:: What you have to do ::
Scan the lines below for the word "agent". Copy each line you find it in.

:: Data listing ::
- Opening Delimiter -

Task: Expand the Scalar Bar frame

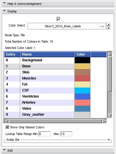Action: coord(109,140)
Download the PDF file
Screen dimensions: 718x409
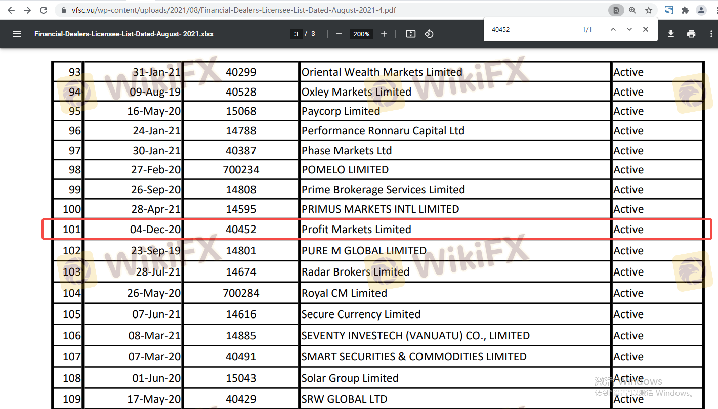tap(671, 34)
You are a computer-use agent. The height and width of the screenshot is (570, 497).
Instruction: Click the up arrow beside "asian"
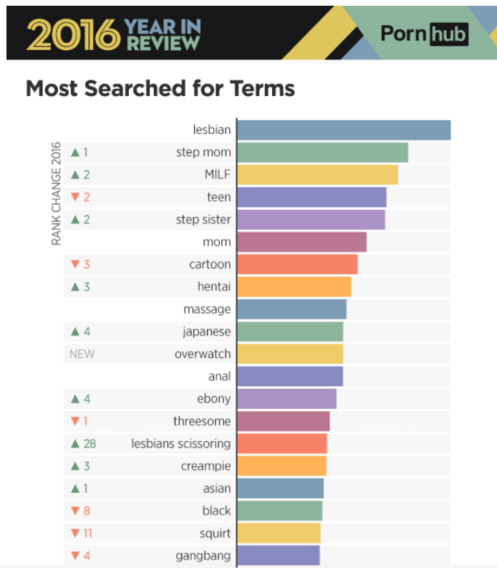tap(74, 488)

- Closing Delimiter -
- Opening Delimiter -

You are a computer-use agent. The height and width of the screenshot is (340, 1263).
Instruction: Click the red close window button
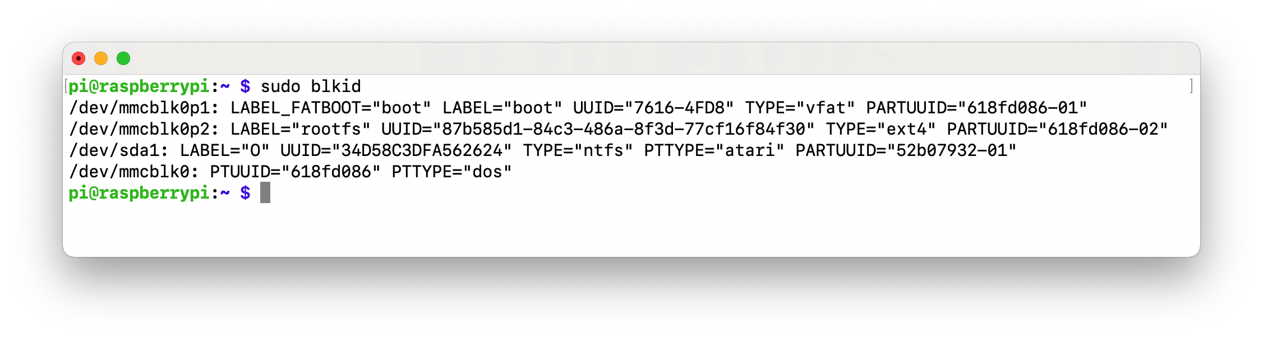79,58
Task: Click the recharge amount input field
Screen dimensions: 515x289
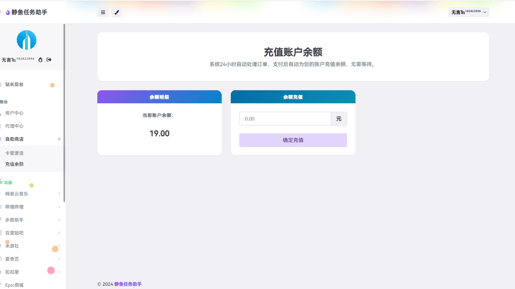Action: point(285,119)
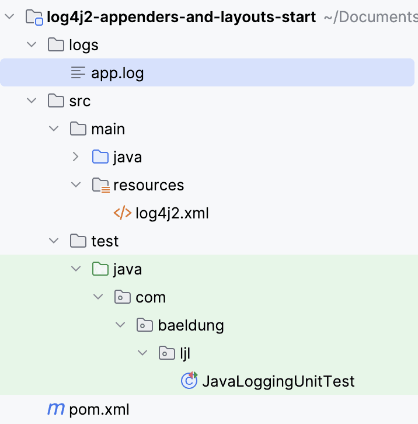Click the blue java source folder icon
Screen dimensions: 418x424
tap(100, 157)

- Closing Delimiter -
- Opening Delimiter -

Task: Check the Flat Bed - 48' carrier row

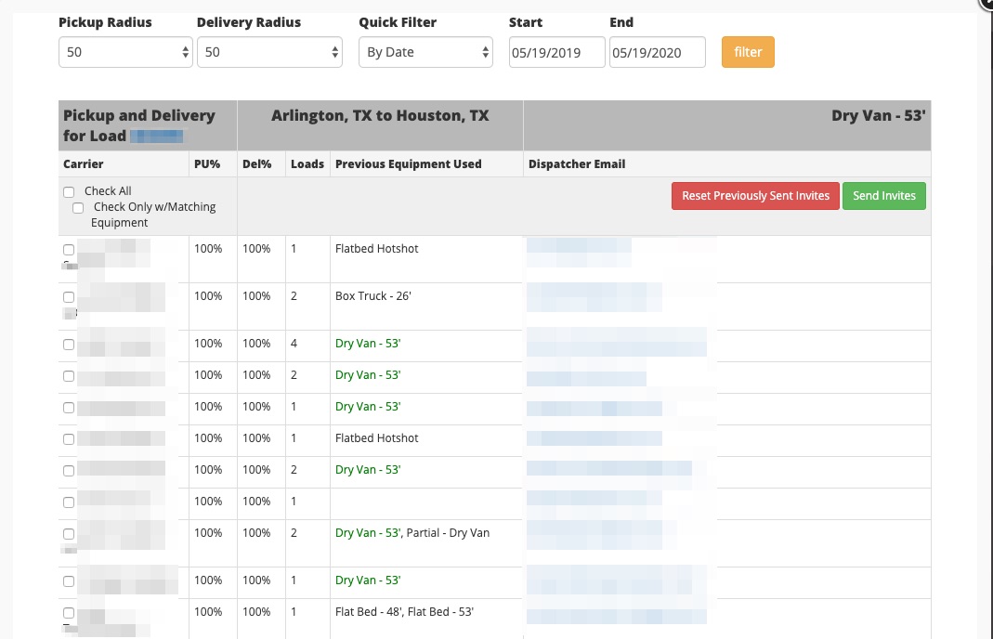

- Closing Delimiter -

:: Answer for this exercise ::
You are a computer-use agent. The height and width of the screenshot is (570, 497).
You are a computer-use agent. The height and width of the screenshot is (340, 1263).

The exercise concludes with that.